→ **Task prompt**
Copy out the items from the line containing "Viewport: 1400px width, 755px height." through the line containing "will click(x=1291, y=74).", with no changes.

→ **Items**
..........
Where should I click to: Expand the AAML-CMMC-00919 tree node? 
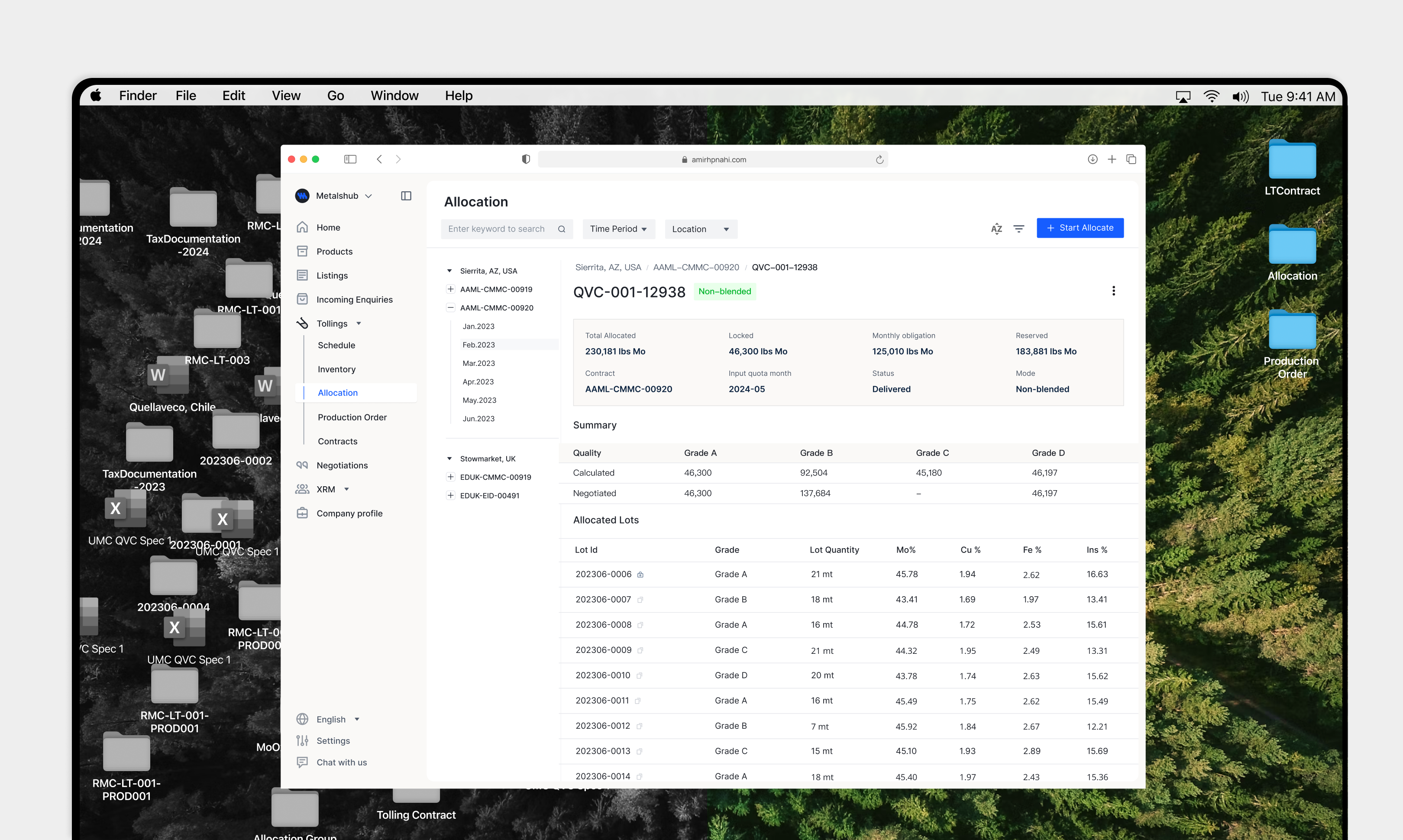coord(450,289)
..........
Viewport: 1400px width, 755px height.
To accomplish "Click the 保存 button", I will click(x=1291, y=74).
..........
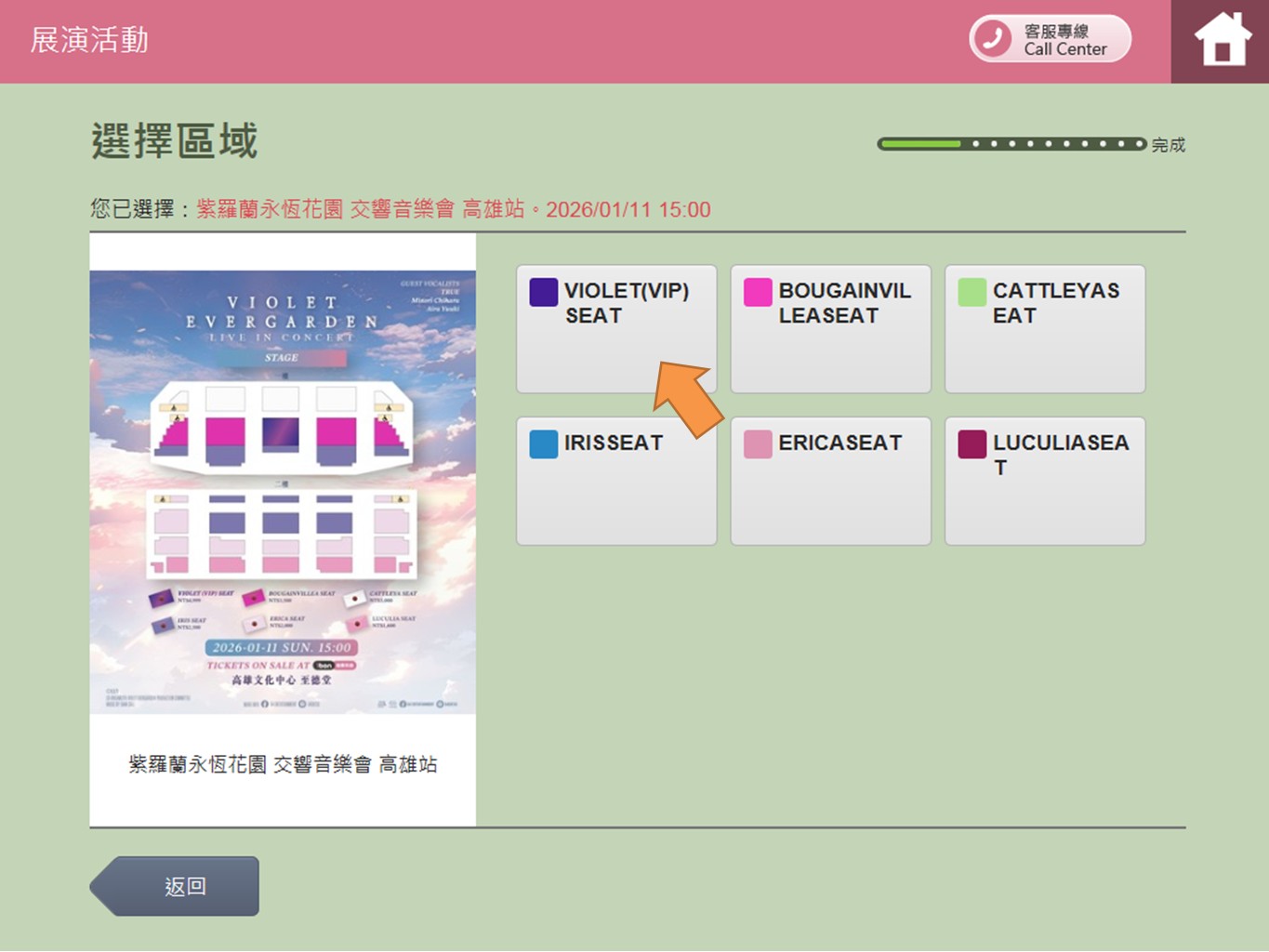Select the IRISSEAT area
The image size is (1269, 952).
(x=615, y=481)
..........
→ **Correct result**
Viewport: 1400px width, 755px height.
To accomplish "Click the 保存 button", I will click(x=1291, y=74).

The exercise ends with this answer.